In Europa la Commissione Ue si muove spesso in ritardo rispetto alle authority nazionali, è il caso del Garante della privacy irlandese. Come ci si può confrontare con i giganti della Silicon Valley con 27 authority che non riescono a parlare all’unisono?

Ha ragione, è impossibile. E non solo per quanto riguarda le piattaforme. Nel mondo del mercato globale, le istituzioni democratiche affermano il loro ruolo soltanto se sono capaci di superare la frammentazione nazionale e la lentezza del loro agire. In questo senso è indispensabile intanto che l’Europa sia in grado di parlare con una sola voce. E che, lo ripeto ancora, si lavori a regole e scelte comuni fra Europa e Usa. Vedo in questo senso con favore le recenti iniziative della presidente Von der Leyen ed il lavoro del Parlamento Europeo sotto la guida di David Sassoli.

In questi mesi un movimento bipartisan si è espresso a favore del breakup di giganti tech come Facebook, Google e Amazon. È davvero una soluzione o rischia di fare più danni, come successe all’epoca del breakup delle società di telecomunicazioni americane “Baby Bell”, cui seguì la nascita di monopoli regionali?

Mi perdoni ma su aspetti così delicati e connessi al ruolo che svolgo, credo sia più corretto evitare opinioni personali di tipo generale. Non esiste un principio assoluto a favore di una tesi o dell’altra, dipende dall’apprezzamento della realtà e delle diverse situazioni. Quindi credo che su questi aspetti le autorità debbano esprimersi, nei casi eventualmente esaminati, con atti formali, collegiali e motivati.

La Commissione Ue intanto parla di autonomia strategica digitale. Un dibattito che crea incomprensioni, e qualche diffidenza, dall’altra parte dell’Atlantico. Lei crede che l’Europa abbia la forza, e la possibilità, di optare per una “terza via” digitale fra Stati Uniti e Cina?
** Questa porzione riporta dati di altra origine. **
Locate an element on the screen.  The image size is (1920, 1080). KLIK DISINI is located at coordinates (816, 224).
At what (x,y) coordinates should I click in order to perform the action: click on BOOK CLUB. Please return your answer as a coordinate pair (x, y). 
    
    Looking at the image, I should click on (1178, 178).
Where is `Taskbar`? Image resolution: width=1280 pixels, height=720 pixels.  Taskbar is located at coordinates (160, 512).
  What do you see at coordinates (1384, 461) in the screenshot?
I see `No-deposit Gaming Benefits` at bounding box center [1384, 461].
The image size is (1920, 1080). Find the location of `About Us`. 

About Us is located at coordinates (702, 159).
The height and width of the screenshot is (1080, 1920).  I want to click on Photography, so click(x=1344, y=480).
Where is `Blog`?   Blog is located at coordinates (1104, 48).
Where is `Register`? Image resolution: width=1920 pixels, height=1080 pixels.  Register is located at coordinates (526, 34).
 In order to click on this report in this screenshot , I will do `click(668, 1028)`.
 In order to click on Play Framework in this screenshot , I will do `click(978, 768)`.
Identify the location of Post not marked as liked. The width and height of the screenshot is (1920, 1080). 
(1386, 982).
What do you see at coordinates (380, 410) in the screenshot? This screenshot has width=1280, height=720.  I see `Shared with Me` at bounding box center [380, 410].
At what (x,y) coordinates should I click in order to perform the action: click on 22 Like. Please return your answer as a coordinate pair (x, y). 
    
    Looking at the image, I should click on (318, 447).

Come le ho detto, non ho affatto questa opinione. Al contrario, sono un convinto sostenitore di una profonda intesa tra Europa e Stati Uniti, non solo in termini generali ma in particolare in tema di integrazione fra modelli economici e di ricerca di sintesi fra modelli regolatori. Sono convinto che ora più di prima ci siano le condizioni per realizzarla. Semmai credo che, insieme, Europa e Stati Uniti debbano sviluppare una politica capace di trovare con la Cina punti di intesa sempre più avanzati sulla coniugazione di sviluppo ed innovazione con i diritti della persona e le libertà fondamentali. Insieme, soltanto insieme, Stati Uniti ed Europa possono disinnescare nuove contrapposizioni globali ed affermare i principi della cultura liberale. Vede, c’è a mio giudizio un obiettivo fondamentale che in questa fase storica il mondo occidentale nel suo insieme deve porsi: far crescere a livello globale la convinzione che senza democrazia non c’è, non può esserci libero mercato. Riuscire o meno in questo obiettivo è il discrimine che segnerà il futuro.